**Exercise**
Rewrite every line of the entries below as a JSON list of strings, one string per line, skipping blank lines and leaving the pictures out.

**Records for this task**
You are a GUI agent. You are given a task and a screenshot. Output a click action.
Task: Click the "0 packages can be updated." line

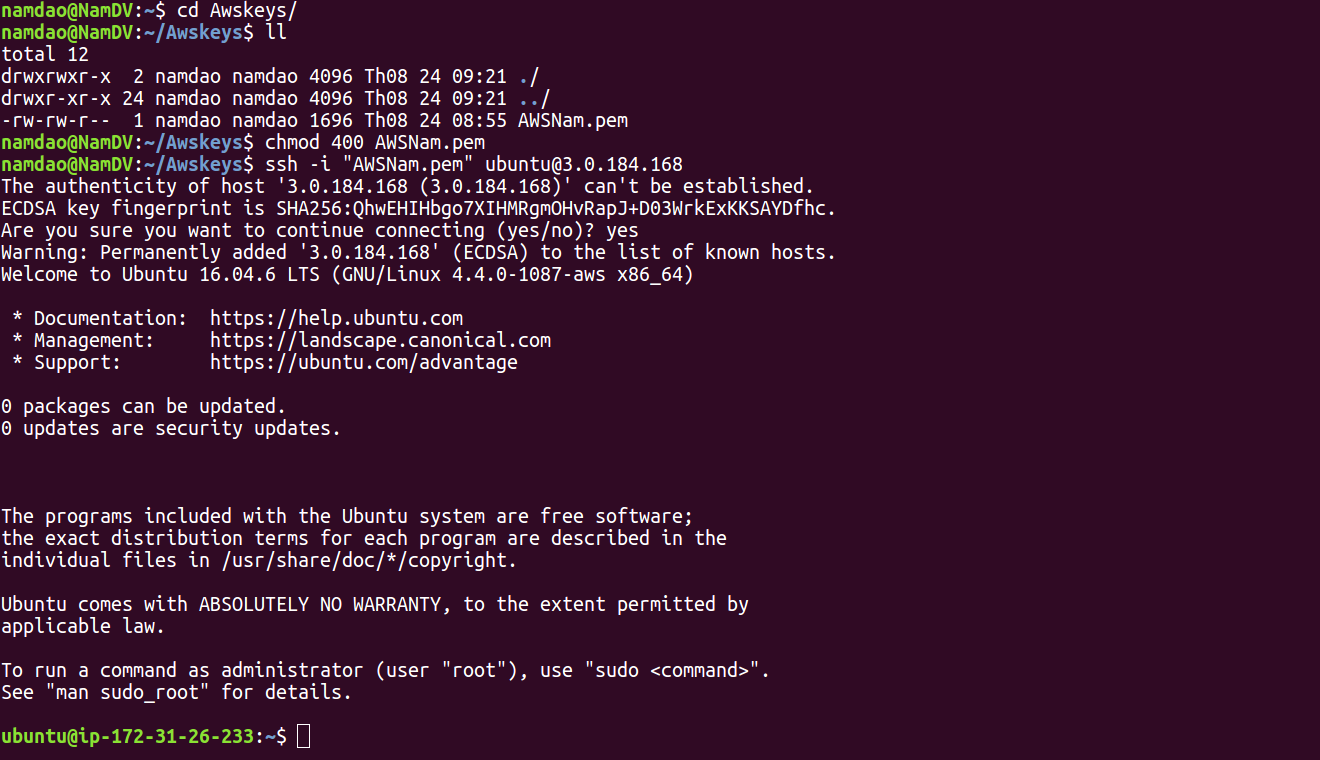(x=144, y=406)
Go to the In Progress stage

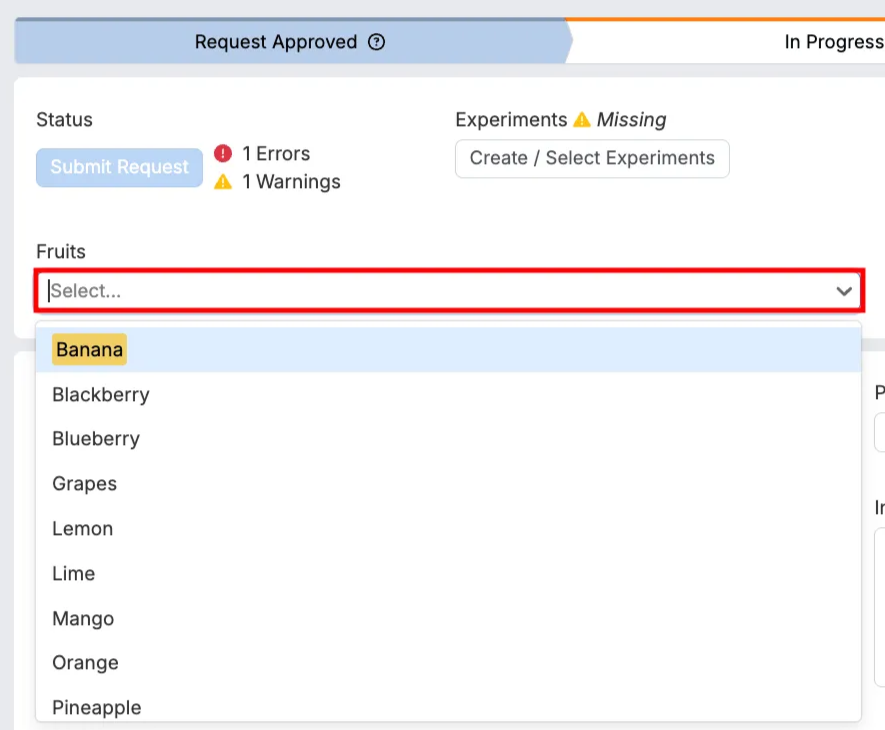click(x=832, y=42)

**Exercise solution**
[
  "You are a GUI agent. You are given a task and a screenshot. Output a click action.",
  "Task: Click the \"0 packages can be updated.\" line",
  "(x=144, y=406)",
  "Go to the In Progress stage",
  "click(x=832, y=42)"
]